Giter Site home page Giter Site logo

Comments (7)

elBoberido avatar elBoberido commented on May 25, 2024 1

@avikde oh, can you use SIGTERM instead of SIGINT? The latter might cause issues.

from iceoryx.

elBoberido avatar elBoberido commented on May 25, 2024

@avikde if an application is killed there is indeed the chance that it affects RouDi. Do you see this behavior also when the applications are terminated gracefully?

The Falling back to built-in config log message is weird. This should not happen during runtime. Similar with the Re-registering application log message. Can you run RouDi with -l verbose and give us the log messages?

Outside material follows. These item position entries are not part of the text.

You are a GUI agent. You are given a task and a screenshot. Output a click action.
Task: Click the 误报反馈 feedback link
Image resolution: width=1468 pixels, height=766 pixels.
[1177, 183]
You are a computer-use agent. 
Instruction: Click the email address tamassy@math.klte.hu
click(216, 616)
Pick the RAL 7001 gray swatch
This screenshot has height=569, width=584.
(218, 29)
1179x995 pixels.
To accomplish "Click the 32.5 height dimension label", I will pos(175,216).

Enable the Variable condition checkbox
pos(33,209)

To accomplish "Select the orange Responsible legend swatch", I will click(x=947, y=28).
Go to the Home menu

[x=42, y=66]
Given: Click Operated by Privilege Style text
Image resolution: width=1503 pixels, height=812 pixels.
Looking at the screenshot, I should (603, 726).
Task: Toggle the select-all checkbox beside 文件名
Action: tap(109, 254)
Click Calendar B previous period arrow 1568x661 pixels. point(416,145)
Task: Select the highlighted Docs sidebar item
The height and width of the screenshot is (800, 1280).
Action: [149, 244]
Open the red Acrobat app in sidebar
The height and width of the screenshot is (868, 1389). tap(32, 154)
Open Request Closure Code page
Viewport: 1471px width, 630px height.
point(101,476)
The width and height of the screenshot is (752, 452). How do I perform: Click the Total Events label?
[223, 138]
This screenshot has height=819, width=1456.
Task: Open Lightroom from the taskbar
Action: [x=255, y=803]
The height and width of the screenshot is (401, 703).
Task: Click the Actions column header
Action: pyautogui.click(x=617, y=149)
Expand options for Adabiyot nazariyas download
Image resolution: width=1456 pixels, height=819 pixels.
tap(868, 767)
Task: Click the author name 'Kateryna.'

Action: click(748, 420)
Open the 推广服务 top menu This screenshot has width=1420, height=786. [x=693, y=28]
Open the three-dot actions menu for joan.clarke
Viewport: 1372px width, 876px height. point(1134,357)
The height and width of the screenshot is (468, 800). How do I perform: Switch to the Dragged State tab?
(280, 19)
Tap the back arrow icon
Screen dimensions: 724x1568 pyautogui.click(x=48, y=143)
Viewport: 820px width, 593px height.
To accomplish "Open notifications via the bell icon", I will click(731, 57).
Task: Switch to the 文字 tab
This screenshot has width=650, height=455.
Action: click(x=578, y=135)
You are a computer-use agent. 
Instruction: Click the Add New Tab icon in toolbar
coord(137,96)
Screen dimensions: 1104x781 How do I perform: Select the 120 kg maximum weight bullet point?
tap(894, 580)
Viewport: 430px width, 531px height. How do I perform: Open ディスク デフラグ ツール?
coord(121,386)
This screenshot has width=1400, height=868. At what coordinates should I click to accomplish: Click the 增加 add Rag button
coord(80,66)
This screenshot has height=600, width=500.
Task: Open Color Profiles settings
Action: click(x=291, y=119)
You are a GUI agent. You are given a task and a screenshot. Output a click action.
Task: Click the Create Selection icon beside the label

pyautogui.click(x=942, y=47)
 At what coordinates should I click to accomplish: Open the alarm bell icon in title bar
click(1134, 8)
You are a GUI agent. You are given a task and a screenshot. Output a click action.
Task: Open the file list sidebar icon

Can you check the content of /dev/shm once the problem occurs?

Also, we are about to release iceoryx1 v3.0. Can you check if the problem still persists on the current master?

from iceoryx.

avikde avatar avikde commented on May 25, 2024

@elBoberido thanks for your response. Just FYI I am trying to collect info with -l verbose now, the issue is still the unpredictability... We have it on a loop constantly sending SIGINT to stop (which is normally how the software is used) and restarting and we may have to keep running it for a few days to see if it shows up again. We will have the log if it does.

from iceoryx.

avikde avatar avikde commented on May 25, 2024

Hi, @elBoberido thanks for your responses, I really appreciate it. I tried SIGTERM but unfortunately of course it doesn't let our programs clean up resources nicely, and I don't we can use it in our software release.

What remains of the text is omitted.